Berdasarkan hasil analisis CMC Tiga Warna memiliki potensi yang tinggi dan peluang yang
prospektif bagi pengembangan potensi yang ada. Pengelola Pantai Tiga Warna menerapkan sistem
reservasi, dan ada larangan pengunjung. Kuota untuk masuk ke lokasi wisata tidak boleh melebihi
100 orang per gelombang, dan kuota maksimum per grup adalah 10 orang.

Wisatawan pantai diharuskan melakukan reservasi terlebih dahulu menggunakan aplikasi media
sosial atau melalui telepon sebelum mengunjungi pantai ini.

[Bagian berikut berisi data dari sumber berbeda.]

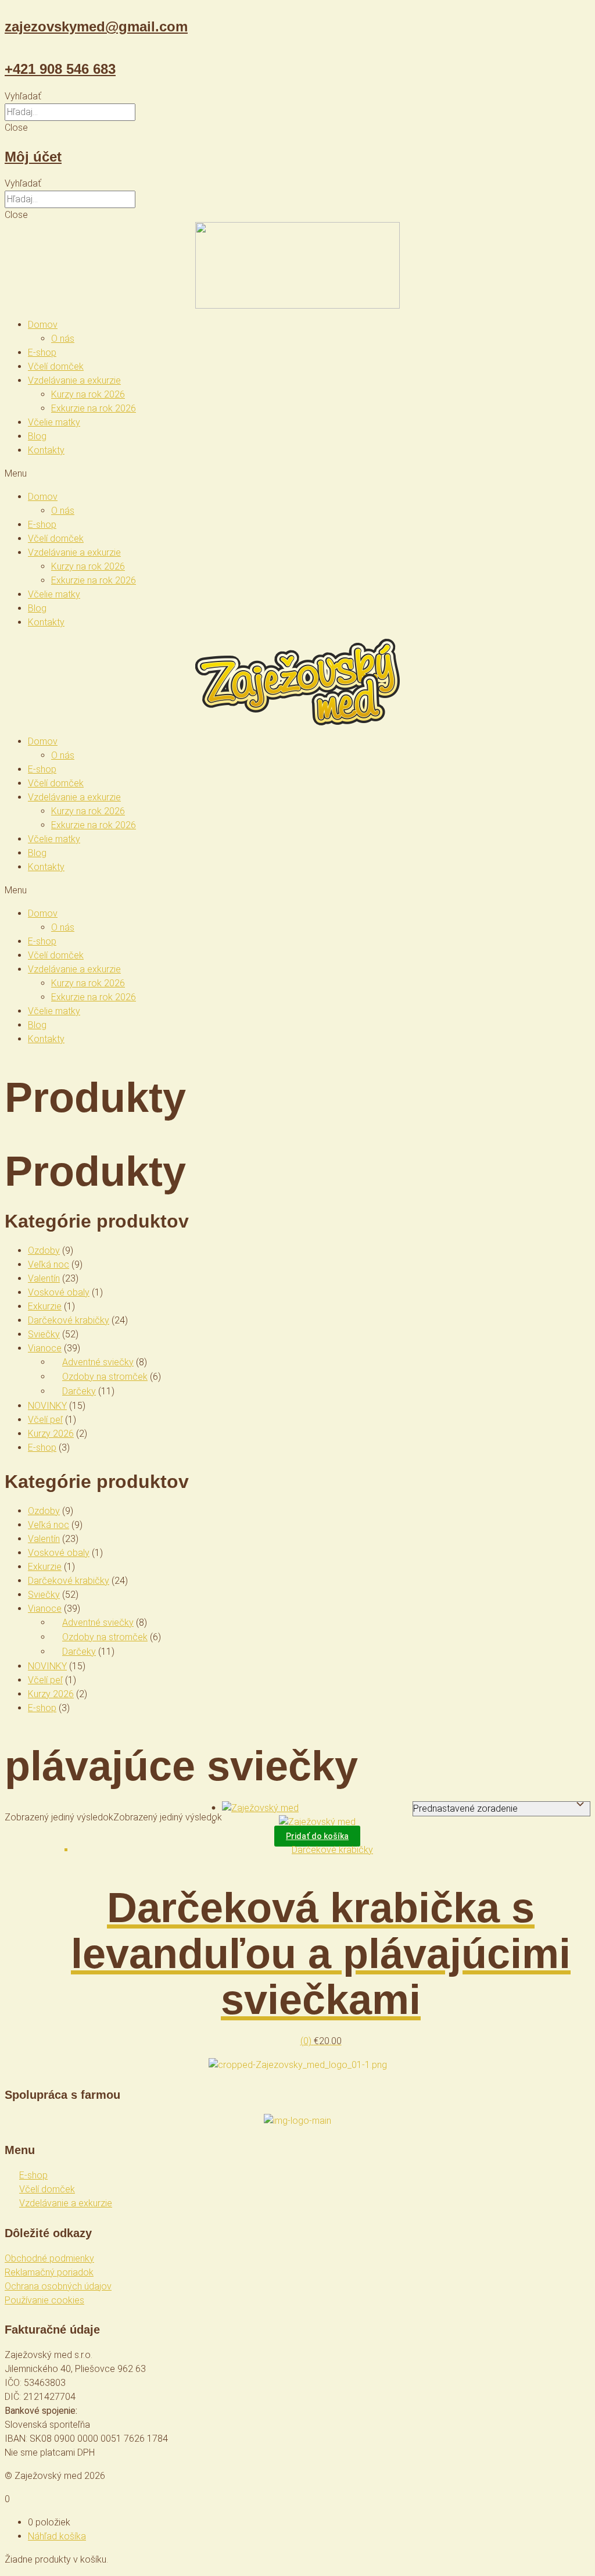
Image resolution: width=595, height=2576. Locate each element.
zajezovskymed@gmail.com (96, 26)
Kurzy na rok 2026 (88, 394)
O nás (62, 338)
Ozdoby (44, 1250)
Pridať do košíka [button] (317, 1836)
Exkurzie (45, 1306)
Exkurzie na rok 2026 (93, 408)
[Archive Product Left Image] (260, 1807)
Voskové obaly (58, 1292)
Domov (43, 324)
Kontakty (46, 450)
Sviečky (44, 1334)
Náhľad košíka (57, 2536)
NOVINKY (47, 1405)
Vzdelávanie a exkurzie (74, 380)
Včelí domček (56, 366)
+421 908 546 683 (60, 69)
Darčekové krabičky (68, 1320)
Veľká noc (48, 1264)
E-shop (42, 352)
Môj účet (33, 156)
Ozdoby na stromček (105, 1376)
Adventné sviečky (98, 1362)
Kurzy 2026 (51, 1433)
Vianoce (45, 1348)
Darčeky (79, 1391)
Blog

Saat berkunjung harus ditemani tur
guide dan melakukan checklist sampah. Kegiatan dilakukan oleh Unit Konservasi Hutan Pesisir
meliputi : Penanaman, Perawatan Mangrove, Transplantasi terumbu karang, Perawatan terumbu
karang, Pembuatan Keramba Jaring Apung, Pembuatan dan pengelolaan Rumah Ikan, Pengabdian
Kepada Masyarakat di Kawasan konservasi CMC pada setiap hari Kamis melakukan sosialisasi kepada
para perambah hutan. Semua kegiatan dilakukan untuk mewujudkan wisata yang keberlanjutan
(Ekowisata) CMC Tiga Warna. Manajemen CMC Tiga Warna dapat digunakan sebagai model untuk
mengelola ekowisata pesisir yang mempromosikan keberlanjutan.